Pour moi, en tant que met­teur en scène, c’est le texte dont le pro­pos me sem­ble devoir être mon­tré ici et main­tenant et qui, en même temps, échappe d’une cer­taine manière au théâtre et con­ti­enne autre chose, une sorte de diver­sion à l’action théâ­trale. Surtout c’est celui qui m’amène immé­di­ate­ment des images, qui me fait rêver dès la lec­ture.

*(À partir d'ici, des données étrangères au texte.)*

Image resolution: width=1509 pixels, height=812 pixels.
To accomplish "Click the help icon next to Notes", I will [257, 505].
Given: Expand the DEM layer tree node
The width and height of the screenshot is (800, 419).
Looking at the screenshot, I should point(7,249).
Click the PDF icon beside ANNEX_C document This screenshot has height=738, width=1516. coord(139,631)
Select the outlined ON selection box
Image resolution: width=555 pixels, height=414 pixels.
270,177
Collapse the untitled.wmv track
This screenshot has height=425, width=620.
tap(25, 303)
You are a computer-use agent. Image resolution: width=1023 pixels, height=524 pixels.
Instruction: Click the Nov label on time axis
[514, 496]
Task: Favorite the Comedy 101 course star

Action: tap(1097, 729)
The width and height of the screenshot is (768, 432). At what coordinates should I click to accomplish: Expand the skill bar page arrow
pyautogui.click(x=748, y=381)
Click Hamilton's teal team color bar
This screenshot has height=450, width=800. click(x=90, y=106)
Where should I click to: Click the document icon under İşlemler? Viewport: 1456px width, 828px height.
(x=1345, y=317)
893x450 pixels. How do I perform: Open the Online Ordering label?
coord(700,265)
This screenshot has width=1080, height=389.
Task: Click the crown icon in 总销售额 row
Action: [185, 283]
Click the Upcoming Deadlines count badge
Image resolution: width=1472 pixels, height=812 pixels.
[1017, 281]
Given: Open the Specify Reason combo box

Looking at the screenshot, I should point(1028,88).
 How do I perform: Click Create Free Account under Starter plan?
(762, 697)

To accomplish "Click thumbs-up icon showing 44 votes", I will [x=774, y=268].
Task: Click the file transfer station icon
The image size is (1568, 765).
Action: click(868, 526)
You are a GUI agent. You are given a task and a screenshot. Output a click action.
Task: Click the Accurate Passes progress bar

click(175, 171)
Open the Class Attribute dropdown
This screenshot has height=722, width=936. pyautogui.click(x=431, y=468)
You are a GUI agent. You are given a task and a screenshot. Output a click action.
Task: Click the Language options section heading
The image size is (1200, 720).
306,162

Quelle serait pour vous la poli­tique idéale en matière d’auteurs ?
Idéale, je ne sais pas. Mais rêvée, ce serait d’amener un ou des auteurs à tra­vailler avec notre théâtre, avec les comé­di­ens. Un peu à l’exemple de ce tan­dem que Chéreau et Koltès ont créé en France. Je ne voudrais pas que ce soit un auteur mai­son, parce que sou­vent les théâtres squat­tent les écrivains dès qu’ils ont du tal­ent. Les auteurs, comme les comé­di­ens d’ailleurs, doivent décou­vrir d’autres hori­zons, mais il peut quand même y avoir un esprit de com­plic­ité… Il faudrait qu’on puisse faire naitre des auteurs et tra­vailler véri­ta­ble­ment avec eux, être proche d’eux même en amont de l’écriture. Ce serait le rêve que chaque théâtre ait un écrivain priv­ilégié à côté de lui, qui soit mon­té de manière régulière.

Et qu’est-ce que ça sup­pose comme moyen ?
Un salaire pour l’auteur, sans plus. Mais ça sup­pose aus­si que le genre d’expérience qu’on fait soit mul­ti­plié. Il est clair qu’on ne trou­vera pas un chef‑d’œuvre en une seule sai­son, il est vrai qu’il y a un fond per­du énorme, il faut le savoir. Mais avec la con­fronta­tion avec le pub­lic, une dynamique s’installe. Puis il faut pub­li­er aus­si : c’est une étape néces­saire.